Раздавался мелодичный звон: венский шкафчик – часы.
В маленьких гостиных все так же мебель стояла в чистейших полотняных чехлах с оборками, два шкафа с сине-зелеными географическими полушариями на дверках; черный, годы,
после дедушки и мамы, молчащий рояль. И, зовя на воздух, в рай сада, на столе террасы темным золотом начищенной меди шар самовара. А за ним – кусты отцветшей сирени, клумбы, песок дорожек, глубь фруктового и липового сада, обнесенного высоким, непроницаемым забором.
Как встарь, Тетя сидит в своем пышном, оборчатом платье (фасон всех ее платьев – всегда один, давно уже без перехвата в талии, как у маленьких девочек, только до полу), гладко причесанными полуседыми волосами и черной муаровой наколкой на макушке, спустив на кончик носа дедушкины черепаховые очки, полный двойной подбородок. Обняв нас крепкими полными руками, она рассказывает нам о тарус-ских – и уездных – бедняках, просящих ее помощи. Это было – как будто из хрестоматии: «Pauvres gens! On doit les plaindre! Le bon Dieu veut que les uns aident les autres. Grand-papa me le disait toujours!»1
Папа ездил по делам Музея за границу, с нами побыл недолго. Но когда приезжал в Тарусу на отдых – брал лопату, шел в огород и работал там с увлечением.
Лёра тоже бывала в Тарусе неподолгу, ездила летами в самые разнородные места, – я запомнила из ее позднейших поездок – и Лондон, и Крым, и Алтай, где она скакала верхом по диким местам со старым, опытным проводником.
Как и год назад, Марина и Андрей, уехали в Москву к началу гимназических занятий, а меня оставили еще пожить у Добротворских. На осенних хлебах – яблоках, сливах, грушах, на отличном домашнем столе Добротворских -молоко, масло, творог от своих коров, яйца от своих кур, смоквы и мармелады своего изготовления. Живя у Добротворских, я выразила желание учиться переплетному ремеслу. Папа дал согласие, и Елена Александровна пригласила старенького тарусского переплетчика – давать мне уроки переплетения. Но чем более я увлекалась процессами склеивания и обрезания книг, тем прохладней относился к моему увлечению старичок переплетчик. Вскоре Катя, прислуга Добротворских, открыла этот секрет: бедный старичок встревожился, что растит себе конкурента… Смеясь, я старалась разрушить его подозрения.
1 Бедные люди, их надо жалеть. Бог хочет, чтобы одни помогали другим. Дедушка мне это всегда говорил (франц.).
Грела переписка с Аней и Галей, конвертики их писем ожидания встреч с ними, и все шире раскрывалось множество книг моему пониманью.
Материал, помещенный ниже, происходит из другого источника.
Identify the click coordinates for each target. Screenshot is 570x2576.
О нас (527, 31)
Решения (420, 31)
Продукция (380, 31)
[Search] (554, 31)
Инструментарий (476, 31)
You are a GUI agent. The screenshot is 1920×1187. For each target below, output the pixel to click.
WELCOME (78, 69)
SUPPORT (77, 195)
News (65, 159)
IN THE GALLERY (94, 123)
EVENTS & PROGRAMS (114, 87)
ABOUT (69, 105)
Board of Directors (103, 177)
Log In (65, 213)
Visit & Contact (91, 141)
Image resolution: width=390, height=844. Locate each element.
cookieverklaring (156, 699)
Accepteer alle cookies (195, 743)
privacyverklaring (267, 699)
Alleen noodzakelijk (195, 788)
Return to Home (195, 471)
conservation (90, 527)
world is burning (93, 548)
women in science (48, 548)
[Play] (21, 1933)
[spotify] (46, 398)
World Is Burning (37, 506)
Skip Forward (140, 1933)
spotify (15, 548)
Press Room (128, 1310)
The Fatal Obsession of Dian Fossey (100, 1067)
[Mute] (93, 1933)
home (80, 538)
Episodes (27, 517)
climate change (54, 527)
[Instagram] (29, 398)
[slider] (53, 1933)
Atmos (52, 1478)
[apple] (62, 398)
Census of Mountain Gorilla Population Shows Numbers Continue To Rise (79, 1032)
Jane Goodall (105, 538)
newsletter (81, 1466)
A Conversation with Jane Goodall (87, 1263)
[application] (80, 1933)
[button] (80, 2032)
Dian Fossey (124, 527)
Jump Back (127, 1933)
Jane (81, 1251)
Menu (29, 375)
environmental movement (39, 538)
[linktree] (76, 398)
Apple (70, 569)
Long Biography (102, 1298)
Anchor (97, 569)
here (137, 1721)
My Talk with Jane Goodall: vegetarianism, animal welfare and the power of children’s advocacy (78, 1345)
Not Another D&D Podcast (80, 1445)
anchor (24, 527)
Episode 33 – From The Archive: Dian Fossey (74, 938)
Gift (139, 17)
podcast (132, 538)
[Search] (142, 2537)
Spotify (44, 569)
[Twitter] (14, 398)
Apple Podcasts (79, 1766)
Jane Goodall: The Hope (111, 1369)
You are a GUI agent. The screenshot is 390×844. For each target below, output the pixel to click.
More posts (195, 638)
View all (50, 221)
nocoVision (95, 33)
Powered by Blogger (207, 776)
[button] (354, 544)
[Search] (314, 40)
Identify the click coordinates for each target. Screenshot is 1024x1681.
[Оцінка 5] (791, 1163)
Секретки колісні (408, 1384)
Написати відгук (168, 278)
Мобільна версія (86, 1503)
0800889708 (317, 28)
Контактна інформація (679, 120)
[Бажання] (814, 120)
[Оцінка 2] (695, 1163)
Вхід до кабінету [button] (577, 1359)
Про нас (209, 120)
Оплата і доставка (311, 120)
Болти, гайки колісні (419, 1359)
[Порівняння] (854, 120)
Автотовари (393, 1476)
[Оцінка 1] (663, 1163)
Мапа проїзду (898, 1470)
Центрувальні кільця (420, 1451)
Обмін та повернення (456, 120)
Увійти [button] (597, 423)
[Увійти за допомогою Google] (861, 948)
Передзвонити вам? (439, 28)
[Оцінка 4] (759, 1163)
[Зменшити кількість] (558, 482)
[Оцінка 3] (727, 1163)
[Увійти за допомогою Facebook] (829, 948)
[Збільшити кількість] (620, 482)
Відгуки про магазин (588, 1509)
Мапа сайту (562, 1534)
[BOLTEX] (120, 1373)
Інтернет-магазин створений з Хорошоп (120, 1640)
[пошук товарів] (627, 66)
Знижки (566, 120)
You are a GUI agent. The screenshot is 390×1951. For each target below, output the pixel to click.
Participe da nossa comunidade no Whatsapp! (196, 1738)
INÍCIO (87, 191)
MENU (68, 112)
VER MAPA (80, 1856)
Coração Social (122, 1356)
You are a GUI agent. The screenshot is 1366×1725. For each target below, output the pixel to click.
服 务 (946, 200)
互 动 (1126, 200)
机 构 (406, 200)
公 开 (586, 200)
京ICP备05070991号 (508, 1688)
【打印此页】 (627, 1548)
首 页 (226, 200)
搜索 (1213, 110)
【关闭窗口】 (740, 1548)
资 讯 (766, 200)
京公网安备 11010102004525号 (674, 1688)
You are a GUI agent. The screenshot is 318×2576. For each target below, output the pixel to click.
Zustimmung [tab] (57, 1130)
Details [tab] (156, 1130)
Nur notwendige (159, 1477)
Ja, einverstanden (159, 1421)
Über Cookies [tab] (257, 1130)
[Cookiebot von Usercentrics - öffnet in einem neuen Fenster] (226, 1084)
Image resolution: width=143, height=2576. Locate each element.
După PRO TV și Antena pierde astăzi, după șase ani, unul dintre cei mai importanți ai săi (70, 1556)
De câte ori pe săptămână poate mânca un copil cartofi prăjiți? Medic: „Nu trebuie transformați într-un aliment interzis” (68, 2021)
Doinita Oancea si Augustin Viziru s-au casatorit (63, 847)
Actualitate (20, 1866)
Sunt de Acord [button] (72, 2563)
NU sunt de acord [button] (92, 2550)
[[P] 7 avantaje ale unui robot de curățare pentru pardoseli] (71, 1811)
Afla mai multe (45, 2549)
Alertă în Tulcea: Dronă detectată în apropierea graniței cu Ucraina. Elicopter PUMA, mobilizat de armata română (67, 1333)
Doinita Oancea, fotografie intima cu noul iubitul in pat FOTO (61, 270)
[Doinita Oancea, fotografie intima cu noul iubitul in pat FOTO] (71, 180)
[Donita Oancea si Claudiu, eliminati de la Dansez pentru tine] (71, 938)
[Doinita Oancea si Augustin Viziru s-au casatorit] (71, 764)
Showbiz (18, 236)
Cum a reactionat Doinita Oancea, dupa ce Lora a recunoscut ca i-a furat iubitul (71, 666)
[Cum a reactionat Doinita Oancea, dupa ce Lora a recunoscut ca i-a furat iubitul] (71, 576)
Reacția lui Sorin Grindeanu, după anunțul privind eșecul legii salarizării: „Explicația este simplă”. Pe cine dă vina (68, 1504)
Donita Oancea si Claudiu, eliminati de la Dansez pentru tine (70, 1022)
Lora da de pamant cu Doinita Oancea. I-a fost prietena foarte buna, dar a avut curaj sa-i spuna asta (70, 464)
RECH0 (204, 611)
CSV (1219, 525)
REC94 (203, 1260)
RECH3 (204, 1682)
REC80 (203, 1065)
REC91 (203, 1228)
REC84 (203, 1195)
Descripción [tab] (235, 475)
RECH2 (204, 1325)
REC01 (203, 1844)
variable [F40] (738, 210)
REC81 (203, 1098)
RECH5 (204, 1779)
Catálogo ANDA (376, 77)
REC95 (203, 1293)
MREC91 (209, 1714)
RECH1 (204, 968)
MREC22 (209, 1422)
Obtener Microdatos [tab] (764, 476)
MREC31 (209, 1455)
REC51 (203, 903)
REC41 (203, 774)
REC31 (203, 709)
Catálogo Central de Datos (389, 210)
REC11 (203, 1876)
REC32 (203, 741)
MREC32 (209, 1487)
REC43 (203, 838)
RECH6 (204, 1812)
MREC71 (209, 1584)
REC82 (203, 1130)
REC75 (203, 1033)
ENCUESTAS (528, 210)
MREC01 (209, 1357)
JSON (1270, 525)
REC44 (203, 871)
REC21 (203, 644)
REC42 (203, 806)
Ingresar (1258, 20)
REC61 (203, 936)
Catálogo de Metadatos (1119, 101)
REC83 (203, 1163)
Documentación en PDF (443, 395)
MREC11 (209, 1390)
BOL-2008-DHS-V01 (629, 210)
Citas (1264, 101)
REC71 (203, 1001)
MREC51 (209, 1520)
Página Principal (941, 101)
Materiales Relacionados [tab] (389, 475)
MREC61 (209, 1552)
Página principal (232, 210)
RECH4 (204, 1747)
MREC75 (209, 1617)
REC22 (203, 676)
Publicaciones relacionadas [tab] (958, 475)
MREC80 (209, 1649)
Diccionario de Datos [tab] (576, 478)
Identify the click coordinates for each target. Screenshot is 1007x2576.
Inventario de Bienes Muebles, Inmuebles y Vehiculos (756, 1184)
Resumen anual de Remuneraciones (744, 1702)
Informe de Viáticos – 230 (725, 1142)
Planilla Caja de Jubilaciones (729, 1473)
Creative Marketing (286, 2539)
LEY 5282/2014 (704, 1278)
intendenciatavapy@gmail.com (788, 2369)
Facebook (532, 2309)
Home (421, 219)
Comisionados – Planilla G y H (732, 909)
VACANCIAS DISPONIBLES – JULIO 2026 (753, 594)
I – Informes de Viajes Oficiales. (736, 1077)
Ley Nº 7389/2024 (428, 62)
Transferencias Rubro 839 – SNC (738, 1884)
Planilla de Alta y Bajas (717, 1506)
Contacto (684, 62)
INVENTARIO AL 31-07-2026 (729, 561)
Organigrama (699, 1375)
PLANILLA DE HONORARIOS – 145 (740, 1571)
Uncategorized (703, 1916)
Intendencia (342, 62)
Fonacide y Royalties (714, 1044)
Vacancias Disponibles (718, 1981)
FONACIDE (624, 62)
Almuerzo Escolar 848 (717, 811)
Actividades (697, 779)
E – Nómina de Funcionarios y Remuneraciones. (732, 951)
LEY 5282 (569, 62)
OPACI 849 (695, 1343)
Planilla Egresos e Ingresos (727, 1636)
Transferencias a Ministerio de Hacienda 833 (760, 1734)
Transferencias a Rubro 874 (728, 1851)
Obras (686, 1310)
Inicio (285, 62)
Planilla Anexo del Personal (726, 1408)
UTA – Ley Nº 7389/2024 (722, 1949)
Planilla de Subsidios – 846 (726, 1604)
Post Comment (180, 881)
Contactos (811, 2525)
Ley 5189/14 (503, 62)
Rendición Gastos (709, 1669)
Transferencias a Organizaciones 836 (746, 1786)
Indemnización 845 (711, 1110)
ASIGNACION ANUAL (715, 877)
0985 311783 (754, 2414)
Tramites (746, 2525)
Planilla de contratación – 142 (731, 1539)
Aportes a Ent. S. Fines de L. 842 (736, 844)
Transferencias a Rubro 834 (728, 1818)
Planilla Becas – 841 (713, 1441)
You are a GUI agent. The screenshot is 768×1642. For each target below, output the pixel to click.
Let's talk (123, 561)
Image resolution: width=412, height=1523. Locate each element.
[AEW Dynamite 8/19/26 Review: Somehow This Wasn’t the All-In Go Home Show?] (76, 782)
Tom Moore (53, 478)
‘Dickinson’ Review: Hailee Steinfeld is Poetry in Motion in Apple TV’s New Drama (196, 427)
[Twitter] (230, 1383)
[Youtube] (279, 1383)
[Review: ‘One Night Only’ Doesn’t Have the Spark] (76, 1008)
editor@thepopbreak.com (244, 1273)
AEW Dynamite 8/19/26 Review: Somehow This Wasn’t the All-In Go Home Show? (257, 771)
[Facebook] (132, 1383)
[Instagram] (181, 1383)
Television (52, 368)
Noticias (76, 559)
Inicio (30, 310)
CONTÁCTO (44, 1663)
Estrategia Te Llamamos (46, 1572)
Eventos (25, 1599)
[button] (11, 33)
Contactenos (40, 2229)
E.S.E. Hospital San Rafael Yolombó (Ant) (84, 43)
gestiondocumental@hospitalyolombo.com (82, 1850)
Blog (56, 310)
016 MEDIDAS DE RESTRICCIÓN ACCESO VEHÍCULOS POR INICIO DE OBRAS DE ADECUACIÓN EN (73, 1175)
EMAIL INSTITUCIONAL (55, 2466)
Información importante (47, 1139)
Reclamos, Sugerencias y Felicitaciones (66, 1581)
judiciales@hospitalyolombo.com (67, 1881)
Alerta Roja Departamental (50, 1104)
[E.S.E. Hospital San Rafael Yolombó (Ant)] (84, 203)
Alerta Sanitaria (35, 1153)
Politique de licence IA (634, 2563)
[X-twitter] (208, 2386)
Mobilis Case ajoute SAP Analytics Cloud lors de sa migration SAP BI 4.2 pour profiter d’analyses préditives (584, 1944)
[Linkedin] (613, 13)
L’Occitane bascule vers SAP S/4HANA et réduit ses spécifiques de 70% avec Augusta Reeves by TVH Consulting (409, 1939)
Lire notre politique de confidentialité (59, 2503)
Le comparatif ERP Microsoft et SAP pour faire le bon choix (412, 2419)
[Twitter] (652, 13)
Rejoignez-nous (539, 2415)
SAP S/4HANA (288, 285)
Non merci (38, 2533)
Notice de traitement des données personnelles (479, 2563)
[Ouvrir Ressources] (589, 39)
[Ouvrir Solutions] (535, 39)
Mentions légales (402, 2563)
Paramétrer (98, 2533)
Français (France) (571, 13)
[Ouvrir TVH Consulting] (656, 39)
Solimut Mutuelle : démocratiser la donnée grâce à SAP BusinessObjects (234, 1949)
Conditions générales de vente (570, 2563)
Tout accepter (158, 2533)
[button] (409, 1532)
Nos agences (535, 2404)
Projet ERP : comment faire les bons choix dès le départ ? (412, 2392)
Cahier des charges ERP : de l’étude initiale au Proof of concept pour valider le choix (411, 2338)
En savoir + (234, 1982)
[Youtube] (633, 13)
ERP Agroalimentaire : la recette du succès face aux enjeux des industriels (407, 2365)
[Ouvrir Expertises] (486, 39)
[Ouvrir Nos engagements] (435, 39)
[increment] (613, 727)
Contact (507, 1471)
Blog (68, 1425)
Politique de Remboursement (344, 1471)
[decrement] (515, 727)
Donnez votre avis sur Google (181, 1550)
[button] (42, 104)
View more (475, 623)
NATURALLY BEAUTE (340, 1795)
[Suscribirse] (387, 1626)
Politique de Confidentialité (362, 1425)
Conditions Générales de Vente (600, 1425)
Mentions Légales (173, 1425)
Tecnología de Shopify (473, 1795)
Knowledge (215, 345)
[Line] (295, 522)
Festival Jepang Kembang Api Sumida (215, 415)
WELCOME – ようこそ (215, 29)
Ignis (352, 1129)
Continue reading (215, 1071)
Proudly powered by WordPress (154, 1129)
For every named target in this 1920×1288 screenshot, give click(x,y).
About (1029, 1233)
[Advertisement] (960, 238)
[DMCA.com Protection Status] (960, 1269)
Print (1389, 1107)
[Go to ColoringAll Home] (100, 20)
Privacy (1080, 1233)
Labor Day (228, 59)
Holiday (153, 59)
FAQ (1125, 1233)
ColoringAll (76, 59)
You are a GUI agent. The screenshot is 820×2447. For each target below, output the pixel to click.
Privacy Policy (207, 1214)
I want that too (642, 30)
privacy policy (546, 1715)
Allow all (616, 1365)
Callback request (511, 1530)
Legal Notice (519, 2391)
Я читала недочитанное у Тургенева, влеклась к Ирине из «Дыма», за ее, как мне казалось, «таинственность». Жалела Джемму, ненавидела Марию Николаевну из «Вешних вод», тянулась к Асе, к Зинаиде из «Первой любви». День был полон через край! Сад шуршал упавшей листвой. Уютно было засыпать в Людиной комнате с Катиным котом в ногах. В кухню к Кате и Маше я часто ходила, грелась в их тепле и уюте. За перегородкой, за русской печью была их комнатка, две пышных постели с горой подушек и ватными одеялами, за окном бушевала непогода.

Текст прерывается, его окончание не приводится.